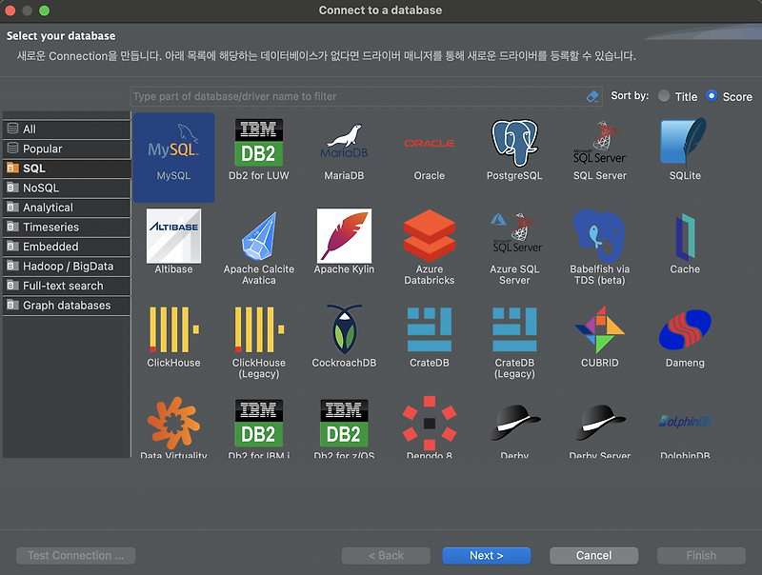Screen dimensions: 762x575
Task: Focus the database name filter field
Action: 359,97
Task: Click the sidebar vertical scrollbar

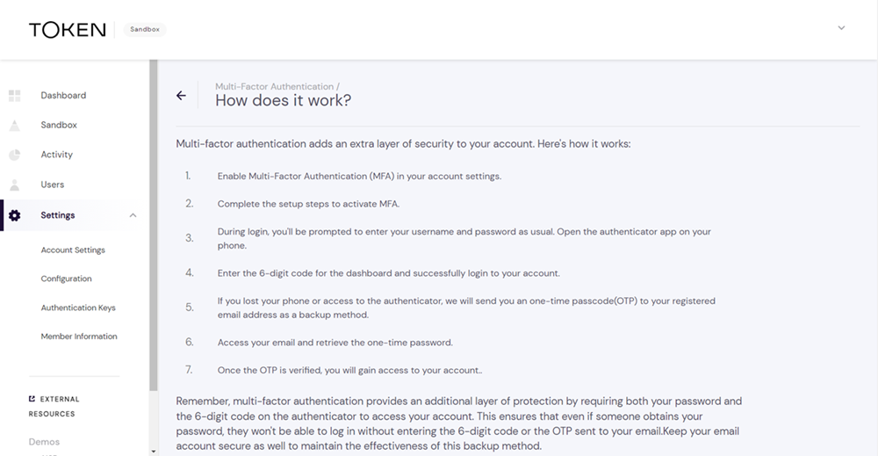Action: click(154, 220)
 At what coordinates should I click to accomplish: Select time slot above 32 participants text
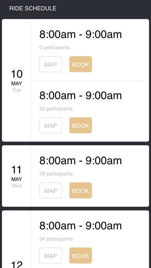pyautogui.click(x=81, y=95)
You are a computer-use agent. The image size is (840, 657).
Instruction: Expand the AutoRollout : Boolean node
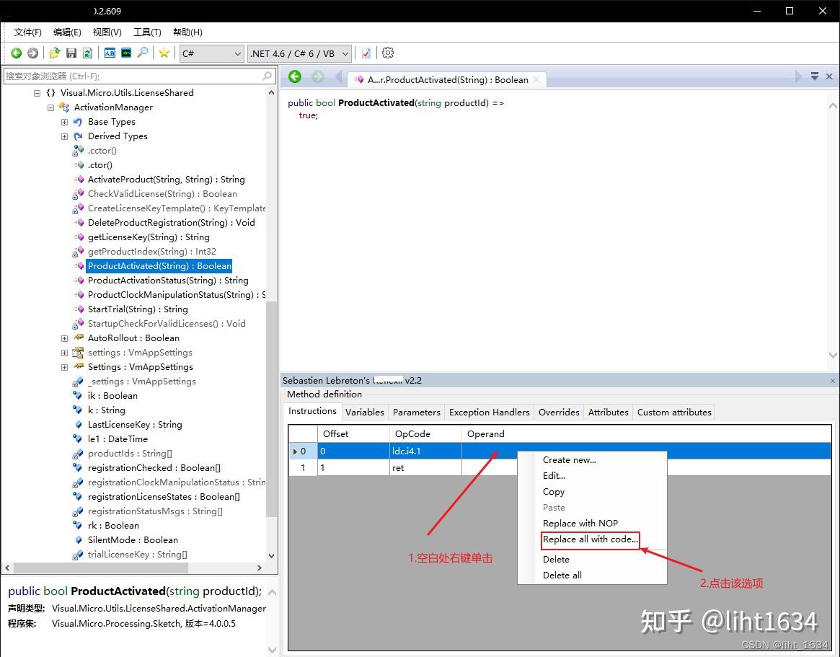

*Problem to solve*. Transcribe the lines that run from the line bearing "Task: Click the sidebar vertical scrollbar" through the last line of the data. Keep the wording exact and leave out every picture.

*Output*.
Task: Click the sidebar vertical scrollbar

Action: click(154, 220)
 At what coordinates should I click to accomplish: Select time slot above 32 participants text
pyautogui.click(x=81, y=95)
You are a computer-use agent. The image size is (840, 657).
Instruction: Expand the AutoRollout : Boolean node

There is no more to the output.